Lucien Rey writes: The main purpose of Branka Magas’s article, as I understand it, is to show that there are a number of crucial theoretical shortcomings in the three books she is reviewing. For instance, they are confused about the concept of ‘equality’, they have an unrealistic historical perspective, they underplay the concepts of ‘class’ and ‘property’ and overplay ‘sexual politics’ and man-woman oppression—in short, none of them could be properly called Marxist. Subsidiary to this, and less explicit, I think the article has a second purpose, which is to claim that the theoretical bases for a correct analysis of women’s oppression are to be found in Engels’ Origins and in the writings of Freud.

It has become traditional on the left to contrast ‘Marxism’ with ‘feminism’ and this kind of contrast seems to me to colour the strategy Magas adopts towards these books, concentrating on their shortcomings and implying the existence (potential, perhaps, but not too distant) of an alternative Marxist model. I think this is far from the truth. As far as I can judge, there is little of value written on women’s oppression within the Marxist tradition and perhaps even less within the Freudian tradition. I am also extremely suspicious of the Marxism/ feminism contrast.

I would like to give an example to show why I am so doubtful.

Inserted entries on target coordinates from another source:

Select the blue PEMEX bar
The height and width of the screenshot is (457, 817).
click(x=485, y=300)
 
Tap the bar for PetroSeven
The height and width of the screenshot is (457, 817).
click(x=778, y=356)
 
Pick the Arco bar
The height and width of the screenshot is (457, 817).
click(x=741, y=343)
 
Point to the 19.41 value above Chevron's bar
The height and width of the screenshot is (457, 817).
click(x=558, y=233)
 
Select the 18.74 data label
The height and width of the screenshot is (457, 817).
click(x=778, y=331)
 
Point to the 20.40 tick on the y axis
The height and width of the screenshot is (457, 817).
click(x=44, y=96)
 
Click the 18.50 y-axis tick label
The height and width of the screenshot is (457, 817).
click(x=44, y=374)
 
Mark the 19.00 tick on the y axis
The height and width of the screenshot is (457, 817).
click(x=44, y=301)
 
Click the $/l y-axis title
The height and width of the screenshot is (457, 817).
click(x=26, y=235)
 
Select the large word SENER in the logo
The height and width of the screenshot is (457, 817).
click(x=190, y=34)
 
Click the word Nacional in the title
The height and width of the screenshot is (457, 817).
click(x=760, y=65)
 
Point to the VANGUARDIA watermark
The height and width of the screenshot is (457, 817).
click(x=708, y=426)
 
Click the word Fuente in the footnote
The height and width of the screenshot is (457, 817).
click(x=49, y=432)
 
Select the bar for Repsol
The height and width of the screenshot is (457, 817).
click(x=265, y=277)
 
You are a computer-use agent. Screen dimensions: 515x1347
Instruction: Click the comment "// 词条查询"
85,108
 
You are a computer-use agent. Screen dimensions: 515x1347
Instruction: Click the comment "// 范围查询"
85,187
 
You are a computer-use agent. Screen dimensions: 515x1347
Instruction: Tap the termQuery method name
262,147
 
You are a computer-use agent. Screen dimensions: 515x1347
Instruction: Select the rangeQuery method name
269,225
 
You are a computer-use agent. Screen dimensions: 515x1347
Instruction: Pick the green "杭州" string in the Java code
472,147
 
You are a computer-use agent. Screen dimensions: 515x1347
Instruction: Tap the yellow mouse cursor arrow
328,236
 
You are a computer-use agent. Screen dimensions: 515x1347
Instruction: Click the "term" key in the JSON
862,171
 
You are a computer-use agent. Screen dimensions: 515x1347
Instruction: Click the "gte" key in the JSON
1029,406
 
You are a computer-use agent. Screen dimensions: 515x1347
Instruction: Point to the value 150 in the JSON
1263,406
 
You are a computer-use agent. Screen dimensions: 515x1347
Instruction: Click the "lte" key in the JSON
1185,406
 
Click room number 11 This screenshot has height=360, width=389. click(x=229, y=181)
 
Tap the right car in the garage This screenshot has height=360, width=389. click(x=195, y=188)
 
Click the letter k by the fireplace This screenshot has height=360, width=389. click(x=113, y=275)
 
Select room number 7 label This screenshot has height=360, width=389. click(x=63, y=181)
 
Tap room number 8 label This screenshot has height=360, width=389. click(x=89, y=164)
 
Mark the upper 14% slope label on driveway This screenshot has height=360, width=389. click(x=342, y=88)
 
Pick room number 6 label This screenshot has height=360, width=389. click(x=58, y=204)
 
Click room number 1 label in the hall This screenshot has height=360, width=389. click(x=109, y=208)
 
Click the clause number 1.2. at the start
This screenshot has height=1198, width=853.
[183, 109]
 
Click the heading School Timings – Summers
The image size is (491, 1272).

An important section of Magas’s article is devoted to Eva Figes’s attack on Rousseau. There is a good reason for this. Rousseau is widely regarded by Marxists as prefiguring the revolutionary ideas of Marx and Lenin. Yet Figes characterizes him as a particularly rabid sexist and it is obviously impossible to refute this. The temptation, which Magas avoids, without drawing the full conclusions from her own argument, is to separate the good, ‘revolutionary’ Rousseau from the bad ‘sexist’ Rousseau and weigh one against the other, balancing the Discourse on the Origins of Inequality against Emile, La Nouvelle Heloise, etc.

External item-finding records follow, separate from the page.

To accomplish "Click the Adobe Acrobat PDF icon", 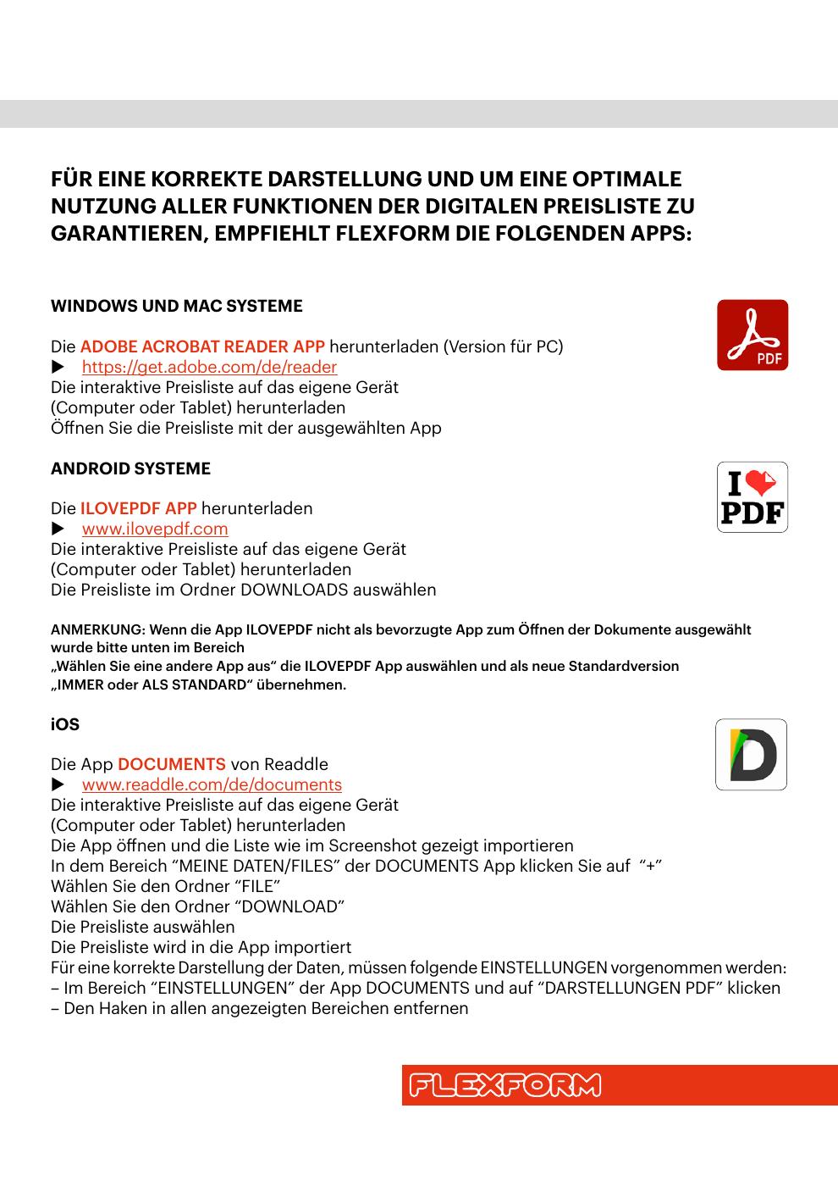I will click(753, 335).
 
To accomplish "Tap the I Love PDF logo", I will click(753, 497).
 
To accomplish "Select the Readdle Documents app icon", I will click(751, 755).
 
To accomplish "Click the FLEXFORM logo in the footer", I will click(505, 1085).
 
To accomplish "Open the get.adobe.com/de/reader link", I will click(209, 367).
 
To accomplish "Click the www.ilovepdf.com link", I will click(155, 529).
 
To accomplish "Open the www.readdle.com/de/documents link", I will click(212, 784).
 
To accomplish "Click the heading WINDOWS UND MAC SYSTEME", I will click(176, 306).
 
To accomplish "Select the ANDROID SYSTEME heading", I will click(130, 468).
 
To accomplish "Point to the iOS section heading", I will click(65, 724).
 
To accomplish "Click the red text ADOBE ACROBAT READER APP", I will click(202, 346).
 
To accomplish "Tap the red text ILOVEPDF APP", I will click(138, 508).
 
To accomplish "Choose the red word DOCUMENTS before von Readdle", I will click(172, 764).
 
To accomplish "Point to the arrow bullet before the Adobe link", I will click(58, 367).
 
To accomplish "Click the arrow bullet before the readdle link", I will click(58, 784).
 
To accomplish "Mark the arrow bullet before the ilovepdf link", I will click(58, 529).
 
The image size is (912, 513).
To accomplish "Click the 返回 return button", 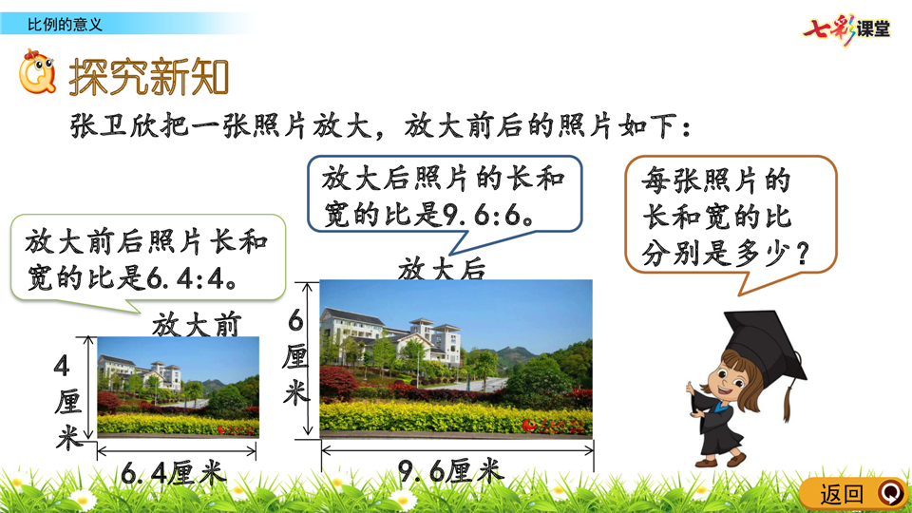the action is tap(853, 494).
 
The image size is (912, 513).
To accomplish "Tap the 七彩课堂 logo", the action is tap(846, 28).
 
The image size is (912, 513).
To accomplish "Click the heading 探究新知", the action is tap(149, 76).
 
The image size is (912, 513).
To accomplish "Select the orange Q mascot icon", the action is tap(37, 72).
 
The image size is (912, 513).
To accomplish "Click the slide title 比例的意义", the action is tap(66, 25).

This seems to me to put matters the wrong way round. The fact that Rousseau was a rabid sexist surely casts doubts on the claim that he prefigures Marxism and Leninism, yet this is a problem which is totally ignored by Marxist commentaries on Rousseau, including those of Della Volpe, Colletti and Althusser. Figes remarks that reading the Social Contract you might imagine mankind was uni-sexual and you might still imagine this after reading Della Volpe, Colletti and Althusser as well.